IMG_3215When the folks at A/C Pro offered me a test unit, I initially hesitated.  I love trying out free stuff, but my personal fleet includes a 2008 Cadillac CTS and a 2013 Toyota Sienna, both of which have perfectly-operating air conditioning systems, and I had no desire to mess with something that was working perfectly.  But a friend had a 2009 Ford Flex that needed an air conditioning recharge, so I agreed to accept a sample to test.

The instructions are very simple.  The breaks them down to either a three-step process (find the low pressure port, measure A/C system pressure, charge A/C system) or a more-detailed step-by-step process.

The verdict?  As my friend said, “Works perfect.  Soooo easy to use and great instructions.  Would use again.”

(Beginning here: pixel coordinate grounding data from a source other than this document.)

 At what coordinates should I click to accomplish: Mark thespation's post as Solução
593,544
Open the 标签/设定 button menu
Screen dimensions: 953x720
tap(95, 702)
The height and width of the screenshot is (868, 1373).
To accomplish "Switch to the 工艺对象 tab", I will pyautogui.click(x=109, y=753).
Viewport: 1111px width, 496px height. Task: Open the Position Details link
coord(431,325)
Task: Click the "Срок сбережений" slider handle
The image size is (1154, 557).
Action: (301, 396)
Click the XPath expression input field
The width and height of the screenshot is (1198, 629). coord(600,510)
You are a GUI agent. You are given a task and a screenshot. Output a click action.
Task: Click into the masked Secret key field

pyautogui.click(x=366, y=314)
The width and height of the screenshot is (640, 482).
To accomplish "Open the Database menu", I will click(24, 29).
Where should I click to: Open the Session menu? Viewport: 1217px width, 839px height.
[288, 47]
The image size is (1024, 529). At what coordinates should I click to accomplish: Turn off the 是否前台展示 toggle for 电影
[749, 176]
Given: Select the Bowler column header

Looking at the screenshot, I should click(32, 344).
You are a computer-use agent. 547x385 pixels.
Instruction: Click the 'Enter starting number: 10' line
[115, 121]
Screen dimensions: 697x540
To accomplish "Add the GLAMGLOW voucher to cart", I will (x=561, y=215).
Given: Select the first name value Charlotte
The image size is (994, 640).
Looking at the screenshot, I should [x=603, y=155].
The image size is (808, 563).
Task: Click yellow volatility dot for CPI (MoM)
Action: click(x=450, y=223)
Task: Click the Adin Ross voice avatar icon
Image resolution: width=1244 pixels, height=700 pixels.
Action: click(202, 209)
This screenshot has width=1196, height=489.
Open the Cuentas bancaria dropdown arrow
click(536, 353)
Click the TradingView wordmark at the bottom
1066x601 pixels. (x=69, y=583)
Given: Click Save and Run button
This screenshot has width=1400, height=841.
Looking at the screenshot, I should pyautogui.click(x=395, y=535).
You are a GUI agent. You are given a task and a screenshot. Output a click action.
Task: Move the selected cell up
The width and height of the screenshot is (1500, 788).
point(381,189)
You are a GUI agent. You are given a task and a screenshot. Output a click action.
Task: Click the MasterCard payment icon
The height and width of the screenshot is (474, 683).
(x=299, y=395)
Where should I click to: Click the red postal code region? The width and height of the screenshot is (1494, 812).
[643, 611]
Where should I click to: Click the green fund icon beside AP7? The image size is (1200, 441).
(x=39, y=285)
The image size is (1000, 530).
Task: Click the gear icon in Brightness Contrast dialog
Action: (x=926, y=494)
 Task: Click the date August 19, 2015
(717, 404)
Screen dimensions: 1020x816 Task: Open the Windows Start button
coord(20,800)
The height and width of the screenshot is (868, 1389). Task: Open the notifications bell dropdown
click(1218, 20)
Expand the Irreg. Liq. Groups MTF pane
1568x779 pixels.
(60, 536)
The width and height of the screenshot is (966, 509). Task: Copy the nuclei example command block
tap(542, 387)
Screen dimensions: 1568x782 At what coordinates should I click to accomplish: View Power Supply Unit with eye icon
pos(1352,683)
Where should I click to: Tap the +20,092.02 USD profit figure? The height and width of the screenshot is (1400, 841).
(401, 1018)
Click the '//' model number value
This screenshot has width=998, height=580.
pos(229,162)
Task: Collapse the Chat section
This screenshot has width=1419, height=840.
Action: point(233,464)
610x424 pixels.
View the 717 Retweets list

Though the slogan of “as easy as one…two…squeeze” on the bottle is catchy, it may be safer to actually read and adhere to the instructions


The result was that my friend saved a significant amount of money (even if he had been required to pay for the test can, which he was not).

Though we didn’t get video of the recharging, the YouTube video below gives a walkthrough of the process to charge your car’s air conditioner using A/C Pro.  If you need a charge, you probably won’t find an easier, less expensive way to do it than using A/C Pro.

Author: Chris Haak

Chris is Autosavant's Managing Editor. He has a lifelong love of everything automotive, having grown up as the son of a car dealer. A married father of two sons, Chris is also in the process of indoctrinating them into the world of cars and trucks.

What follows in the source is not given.